Pre-baby photos remind me of a life forgotten in the dust. Crazy nights of drunken debauchery. Glasses held in the air, saluting the camera while squinty, blood-shot eyes struggle to stay open despite the flash. These pictures remind me what our lives used to look like. Heading out to the favored dive bar of the moment, ordering a round of cheap drinks, and staying out till the wee hours of the morning, only to return home to sleep for as long as we wanted.
Getting “enhanced” was a weekly way to blow off steam, a way to celebrate the close of a hectic work week. But now our days run into one another, there is no difference between a Tuesday or a Saturday. Babies don’t have weekends and Mummy doesn’t do hangovers. So it seems I’ve traded my shot glass for a sippy cup.
Booze doesn’t have the same appeal it did before our daughter came along. Not to mention that a baby is very sobering on her own. Also, Happy Hour starts right in the middle of her afternoon nap. So why even bother?
I like when people say you shouldn’t drink to get drunk. Isn’t that the whole point? That’s like saying you shouldn’t have sex to make a baby or go on vacation to relax. I enjoy a glass of wine with a meal or a pre-dinner cocktail as much as the next guy, but c’mon, people drink to get drunk. That’s what it’s there for.

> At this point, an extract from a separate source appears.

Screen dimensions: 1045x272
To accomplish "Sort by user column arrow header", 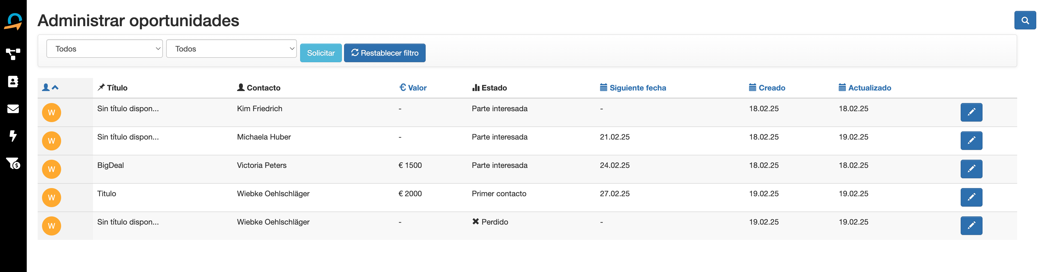I will pyautogui.click(x=51, y=88).
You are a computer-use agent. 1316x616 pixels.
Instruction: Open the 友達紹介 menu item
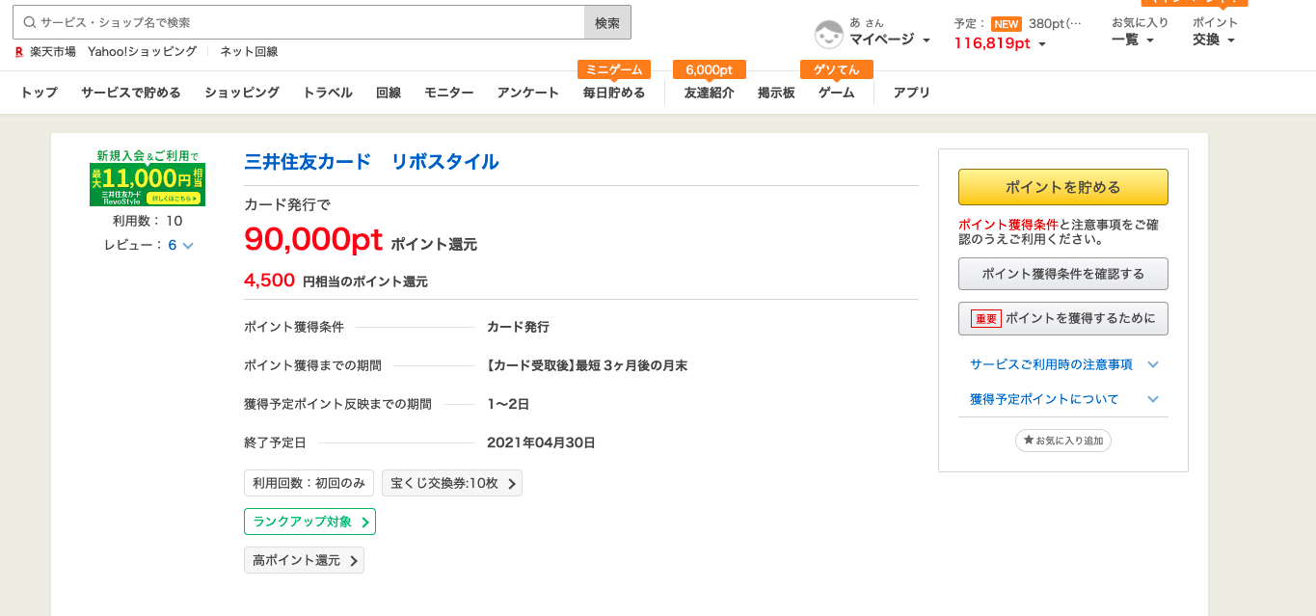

While I’m glad the hubby and I had time to sow our wild oats (more like mild oats), I wouldn’t want to go back to that life. I’ve spent enough night’s curled up on my friend’s bathroom floor and suffered through enough pounding headaches to know I’m not missing anything…especially when there’s a baby to take care of in the middle of the night. Plus, if I get nostalgic I have the photos to remind me just how foolish I get after I’ve had a couple.